Parshas Ki Teitzei
The happy couple had just been married in the village where the bride’s family lived and were now heading back to the groom’s house, along with a donkey that was a wedding gift.
The newlywed husband trying to be thoughtful said to his bride, “Please, you ride the donkey and I will walk on foot.”
They caused quite a stir when they arrived at the first town. A lot of people came out to enjoy the sight of the newly married couple. The husband heard someone say, “Look at this guy married just a few days and his wife is already in charge. She rides and he walks.”
This irritated the husband, so he told his wife to please switch, and let him ride the donkey and she should walk. A short while later when they passed through another town he overheard a local say, “Look how unfortunate the bride is, she married a guy who rides the donkey and makes his wife walk.”
This made the groom feel even worse. So he decided that they would both ride the donkey. When they arrived in the next town they overheard people commenting this time, “Poor donkey forced by such cruel owners burdening him with the weight of two people instead of one.”
Now completely frustrated they both got off the donkey and walked to the next town.

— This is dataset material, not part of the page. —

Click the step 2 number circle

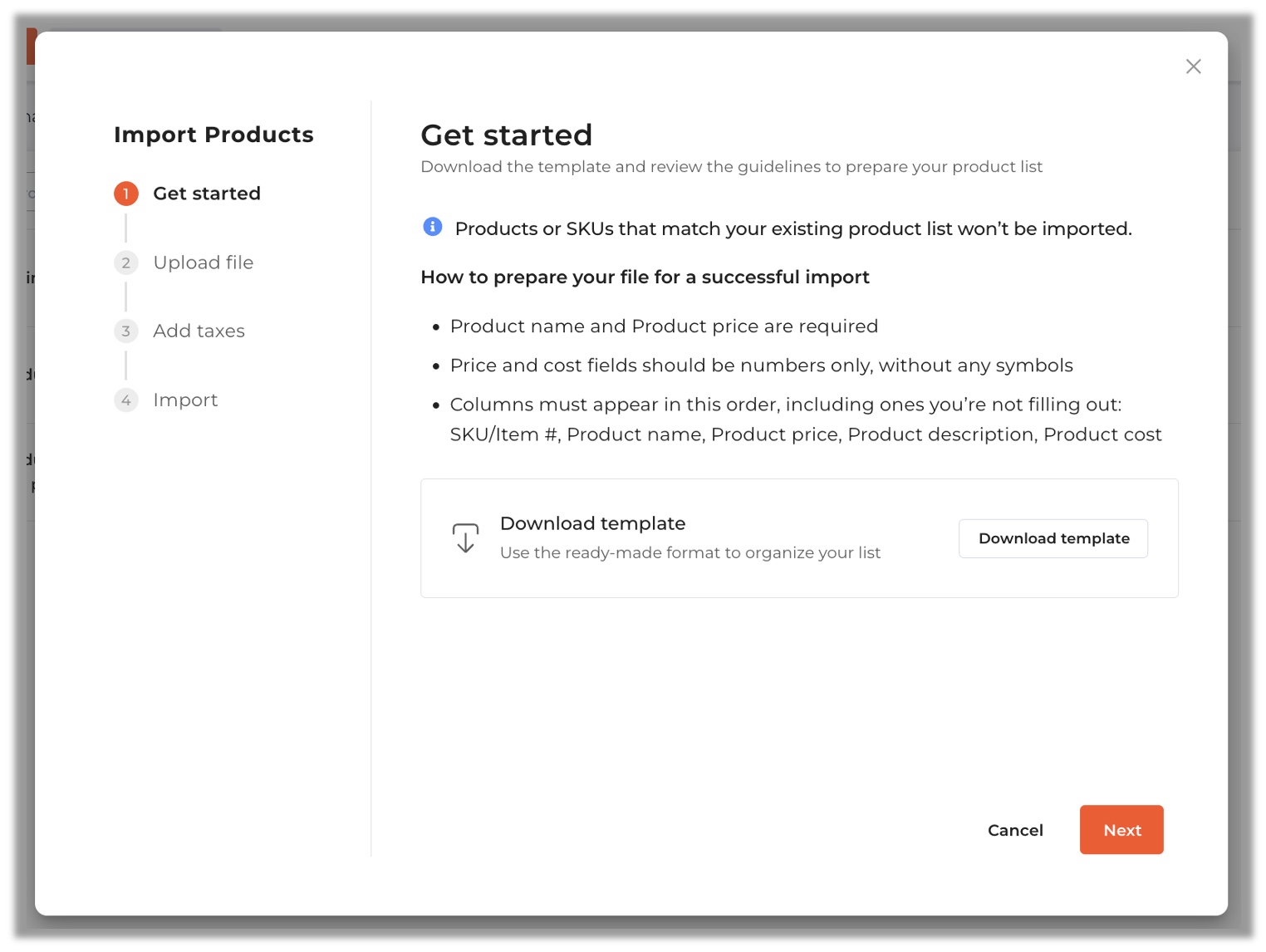click(x=126, y=263)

They hoped that they had finally made the right decision. Then they heard people buzzing about becoming the focal point of gossip and derision. It seemed the buzzing was about how unintelligent the newly married couple is, they have a donkey and don`t even bother to ride him.
This week’s Parsha talks about if a person finds an ox, a sheep, a donkey, or a garment of a friend, he should return them to their rightful owners.

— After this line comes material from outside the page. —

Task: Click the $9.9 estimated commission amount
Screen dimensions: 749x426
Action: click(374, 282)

Chassidus explains this as a metaphor. The ox represents ambition and drives to succeed. The sheep represents flexibility and willingness to follow in life. The donkey represents apathy or indifference and the garment represents betrayal. Since the Hebrew word for clothing and betrayal have the same letters, they just are pronounced differently. The Torah is coming to teach us that each person has inside of him these four elements and he must return them in his lifetime to their own proper place.

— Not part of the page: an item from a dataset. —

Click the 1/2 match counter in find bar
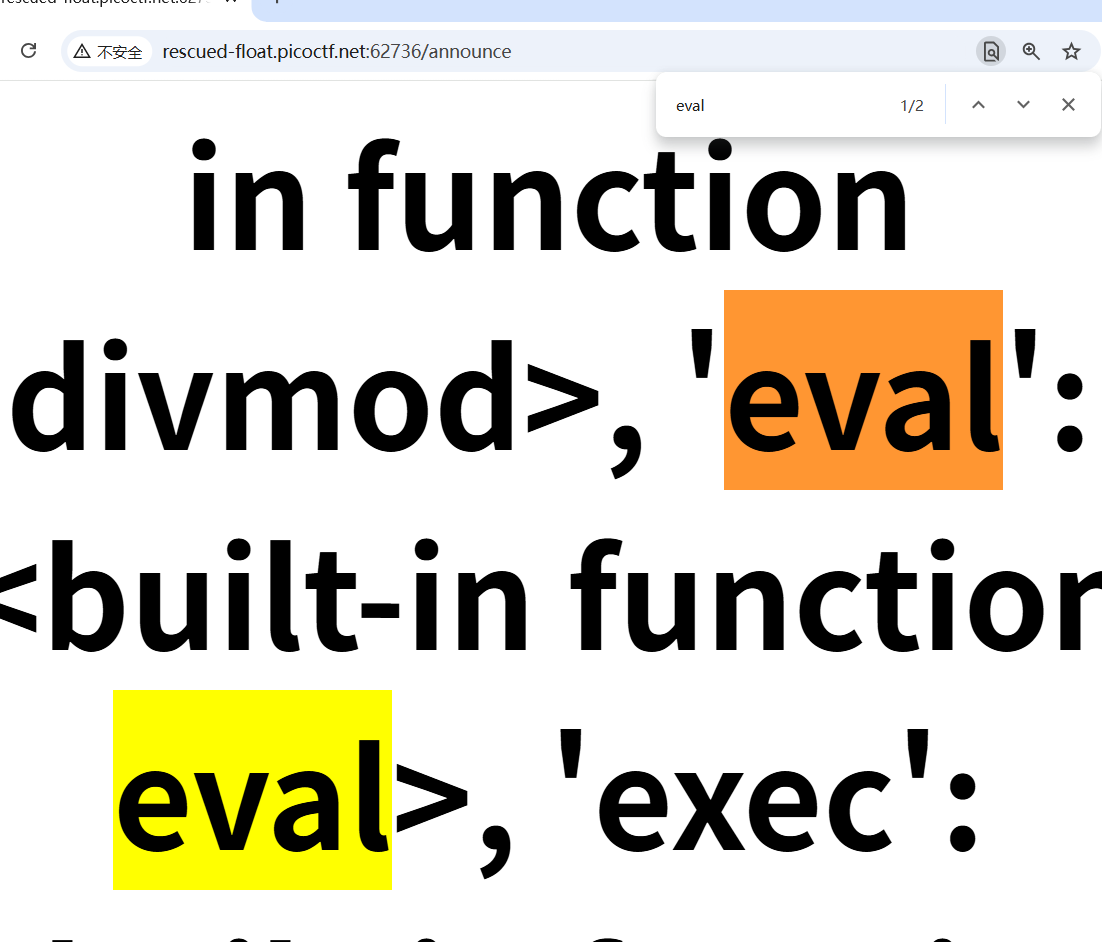 pyautogui.click(x=911, y=106)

Use your Ox Ambition and Drive to learn Torah and keep the commandments. Do not use it to cause pain to others in seeking retaliation or to inflate your ego. Learn to use your Sheep, your flexibility in life, to be able to modify your decisions according to people who are more knowledgeable, insightful, and truly care for your wellbeing. However, do not become flexible and bend in directions swayed by public opinion. Do not second guess yourself after making a sound decision like what happened in the story we opened with. Develop an internal toughness and self-confidence to the path of righteousness.
Use your Donkey to be apathetic to hot-headed people, to not lose your cool when you are in a heated situation, like a toddler in a temper tantrum. Finally, the only way to kick bad habits is to one day is to betray them by deciding that enough is enough. Sweeping away your old negative behaviors is the only way of discovering who you really are. A beacon of light onto the nations.
Have a wonderful Shabbos!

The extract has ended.